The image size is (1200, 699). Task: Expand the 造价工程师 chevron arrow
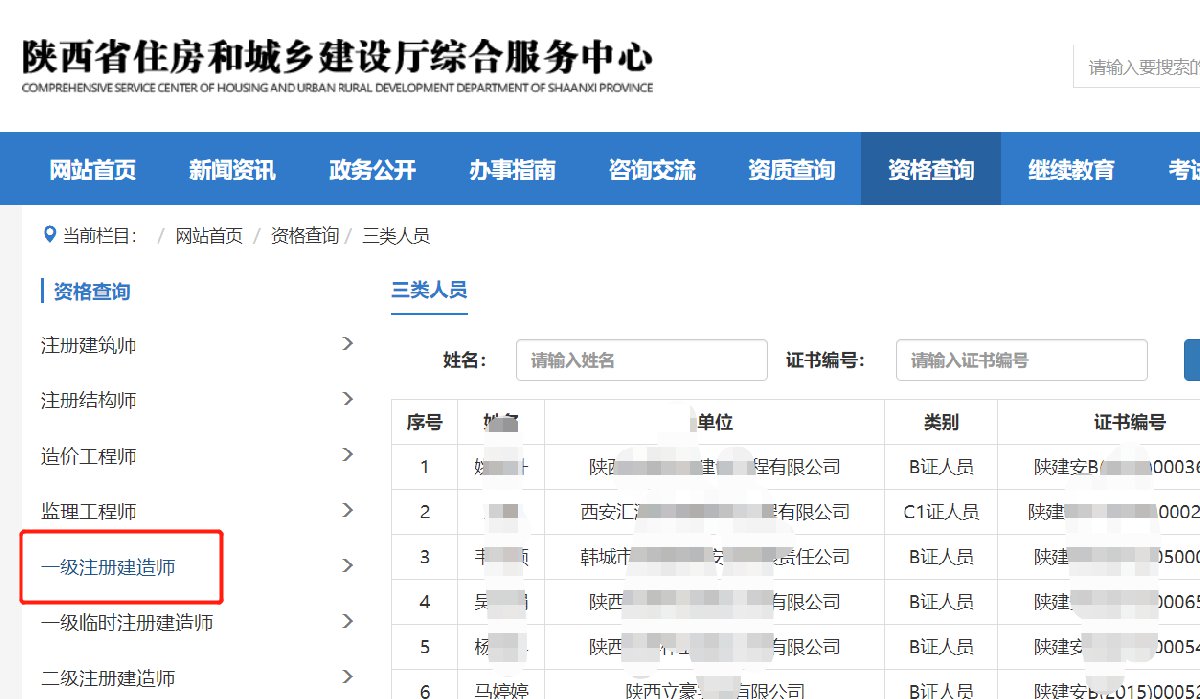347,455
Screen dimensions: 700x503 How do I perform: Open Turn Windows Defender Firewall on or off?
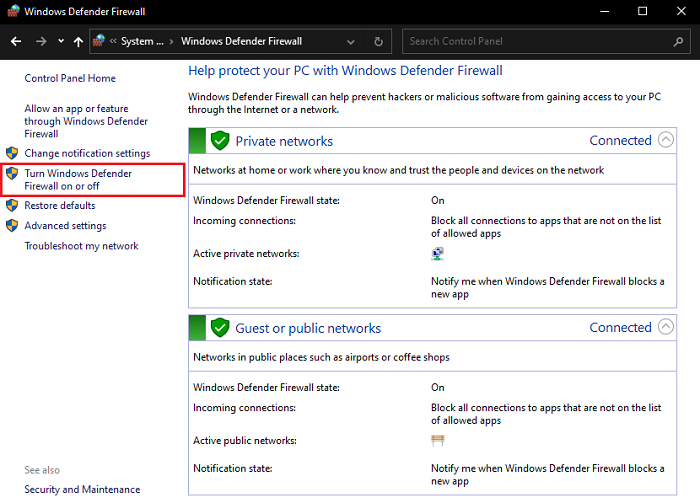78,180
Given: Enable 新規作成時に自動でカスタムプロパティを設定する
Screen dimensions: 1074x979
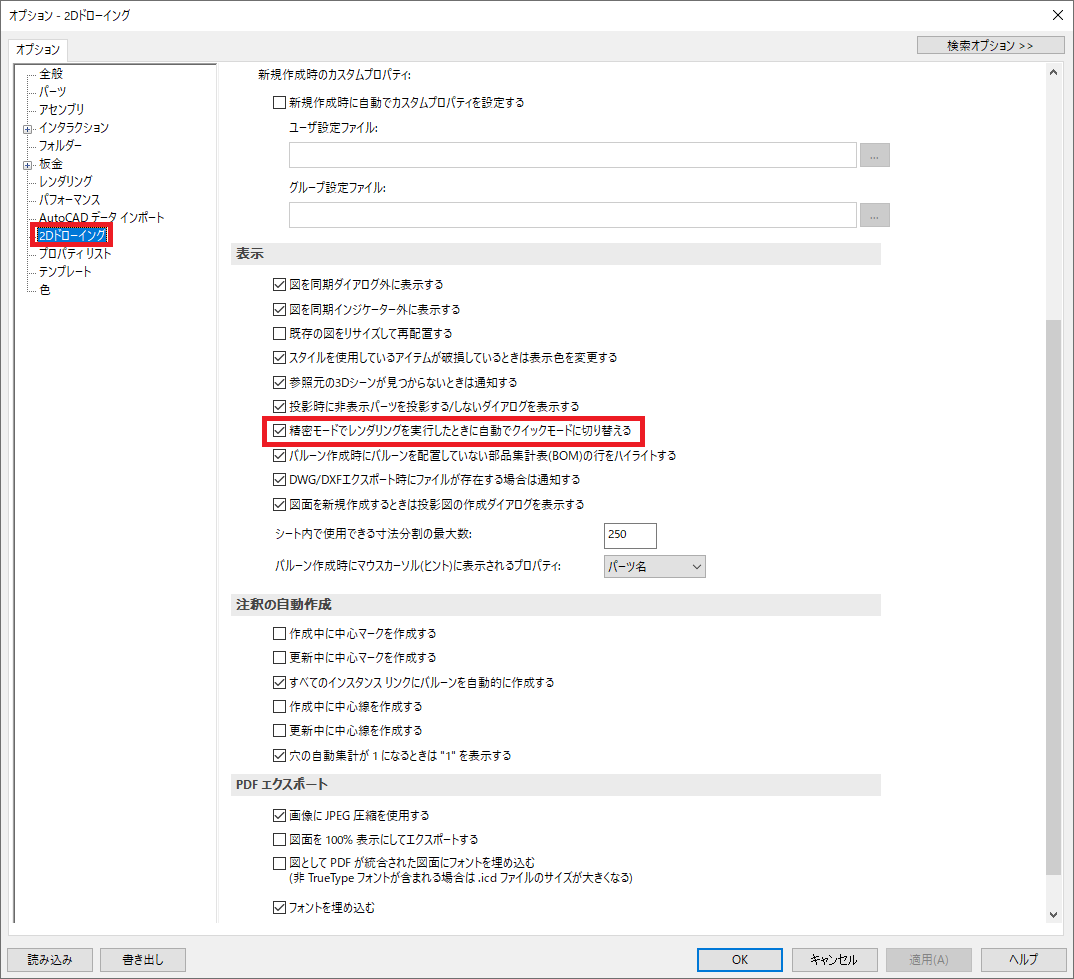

──────

### ASSIGNMENT
Exact repetition of all entries is required. The pictures should not appear.

### RESULT OF THE EXERCISE
The image size is (1200, 699). Task: Expand the 造价工程师 chevron arrow
347,455
Screen dimensions: 700x503 How do I perform: Open Turn Windows Defender Firewall on or off?
78,180
Given: Enable 新規作成時に自動でカスタムプロパティを設定する
Screen dimensions: 1074x979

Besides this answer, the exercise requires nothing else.